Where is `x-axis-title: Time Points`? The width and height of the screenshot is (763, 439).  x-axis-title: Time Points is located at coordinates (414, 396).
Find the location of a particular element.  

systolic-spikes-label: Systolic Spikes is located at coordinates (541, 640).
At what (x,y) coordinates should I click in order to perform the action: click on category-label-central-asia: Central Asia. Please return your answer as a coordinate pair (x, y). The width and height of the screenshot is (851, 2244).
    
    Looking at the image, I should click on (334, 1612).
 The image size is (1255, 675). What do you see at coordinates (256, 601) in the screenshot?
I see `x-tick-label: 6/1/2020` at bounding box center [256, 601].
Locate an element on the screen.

○ ○ ○ ○ ○

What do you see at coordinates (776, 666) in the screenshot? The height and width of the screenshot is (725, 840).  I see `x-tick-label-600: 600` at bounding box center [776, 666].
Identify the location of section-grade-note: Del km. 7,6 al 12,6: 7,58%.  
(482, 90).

○ ○ ○ ○ ○

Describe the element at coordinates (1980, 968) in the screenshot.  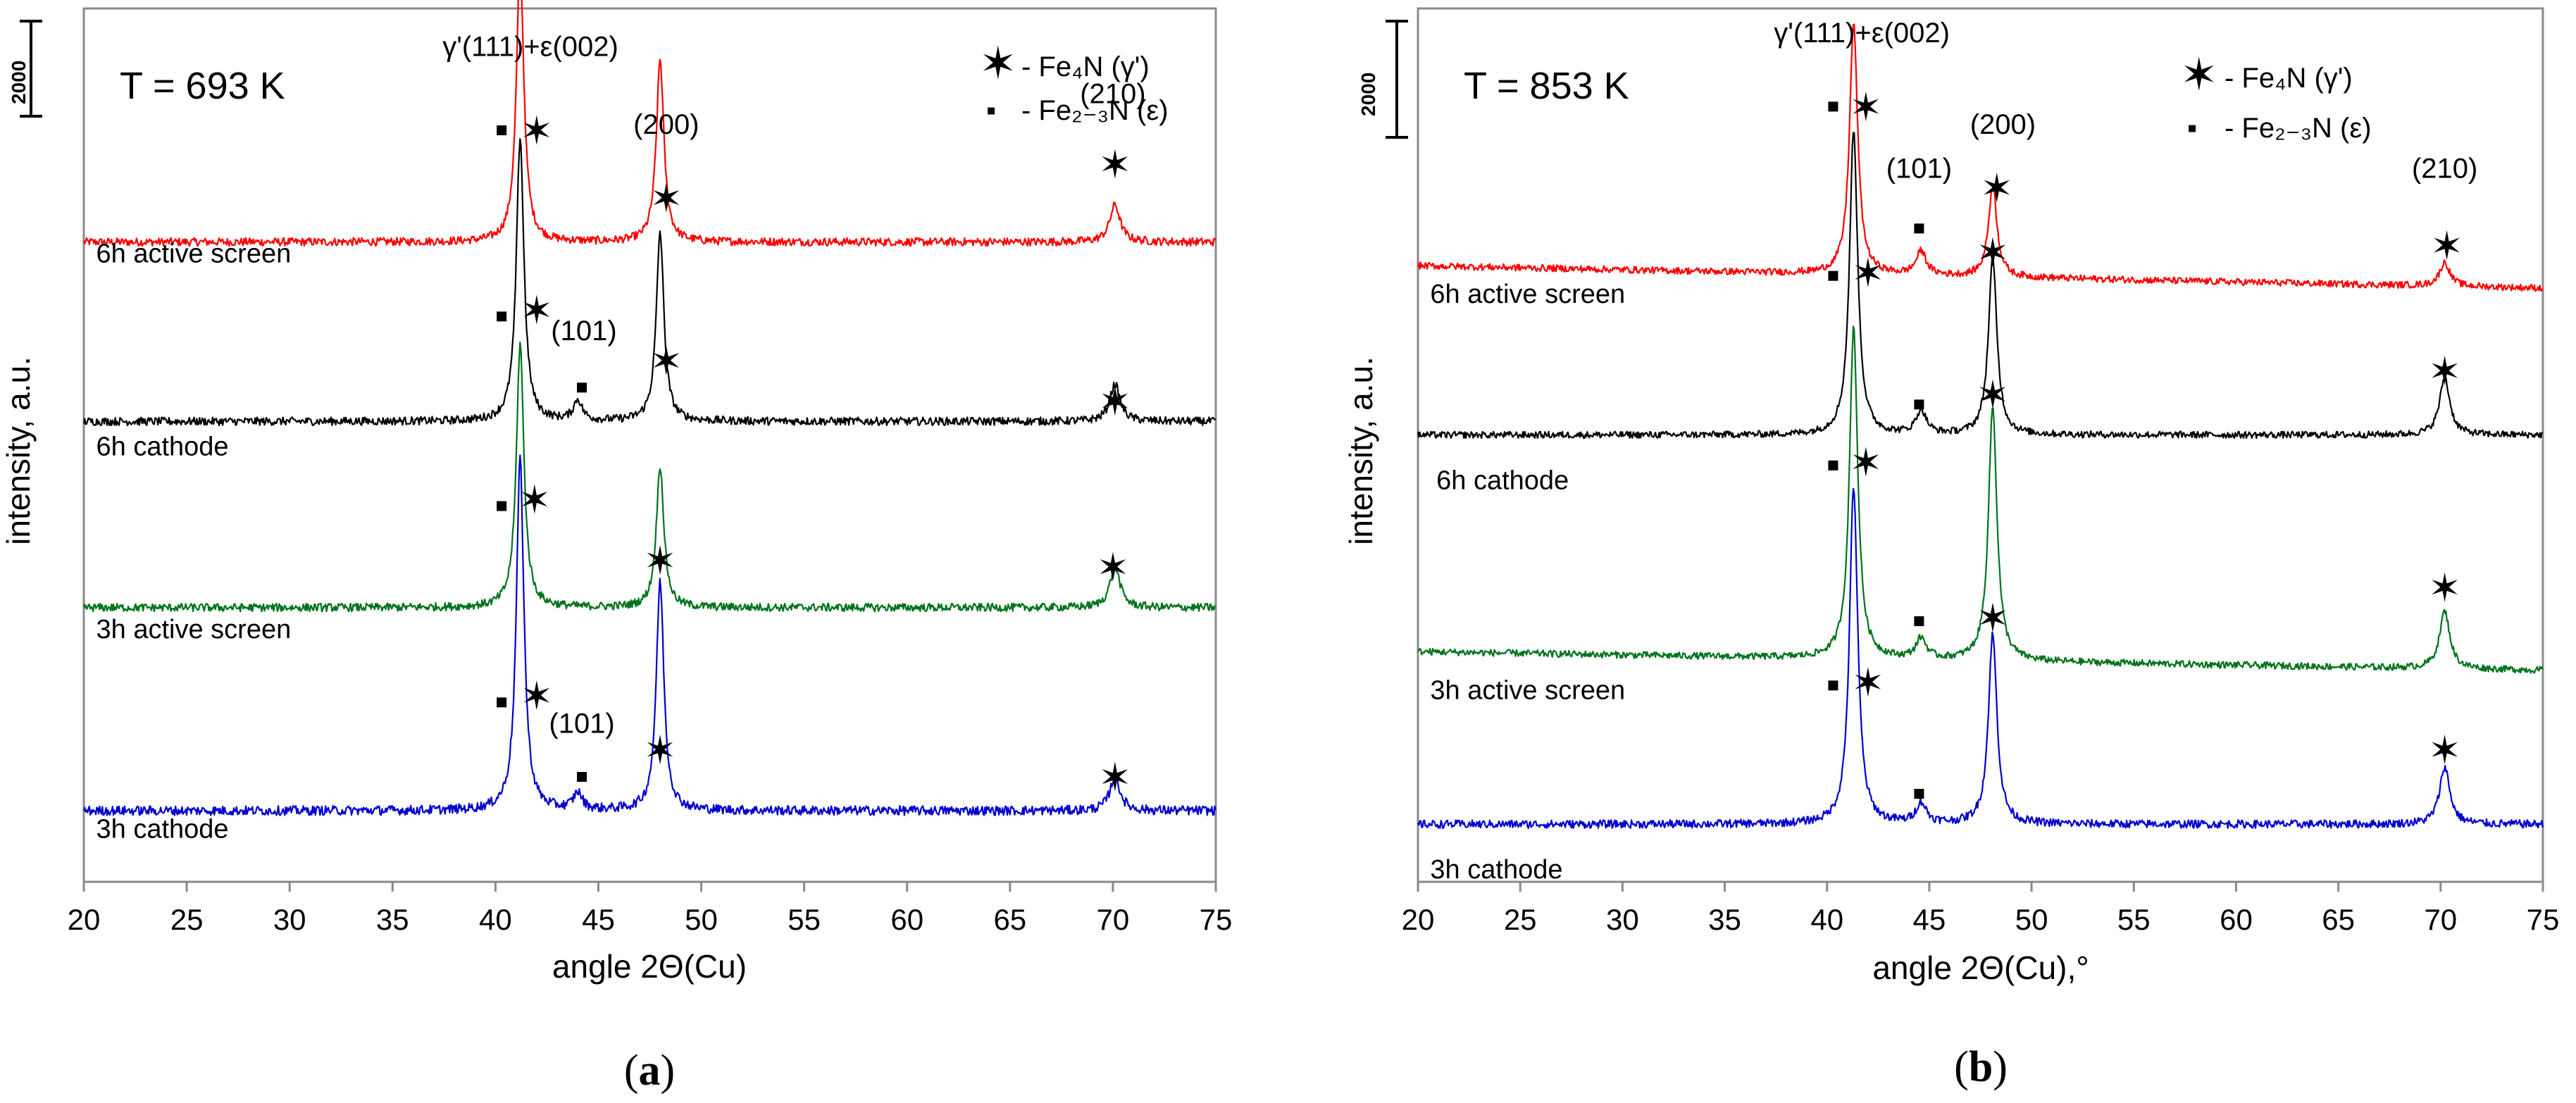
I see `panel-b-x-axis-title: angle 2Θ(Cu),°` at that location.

○ ○ ○ ○ ○

EXERCISE ->
Please put everything in the listing from the line containing "coordinates (414, 396)." down to the line containing "Locate an element on the screen." into a JSON list of strings, one string per line, with blank lines left out.

RESPONSE TO THE TASK ->
[
  "Where is `x-axis-title: Time Points`? The width and height of the screenshot is (763, 439).  x-axis-title: Time Points is located at coordinates (414, 396).",
  "Find the location of a particular element.  ",
  "systolic-spikes-label: Systolic Spikes is located at coordinates (541, 640).",
  "At what (x,y) coordinates should I click in order to perform the action: click on category-label-central-asia: Central Asia. Please return your answer as a coordinate pair (x, y). The width and height of the screenshot is (851, 2244).",
  "    Looking at the image, I should click on (334, 1612).",
  " The image size is (1255, 675). What do you see at coordinates (256, 601) in the screenshot?",
  "I see `x-tick-label: 6/1/2020` at bounding box center [256, 601].",
  "Locate an element on the screen."
]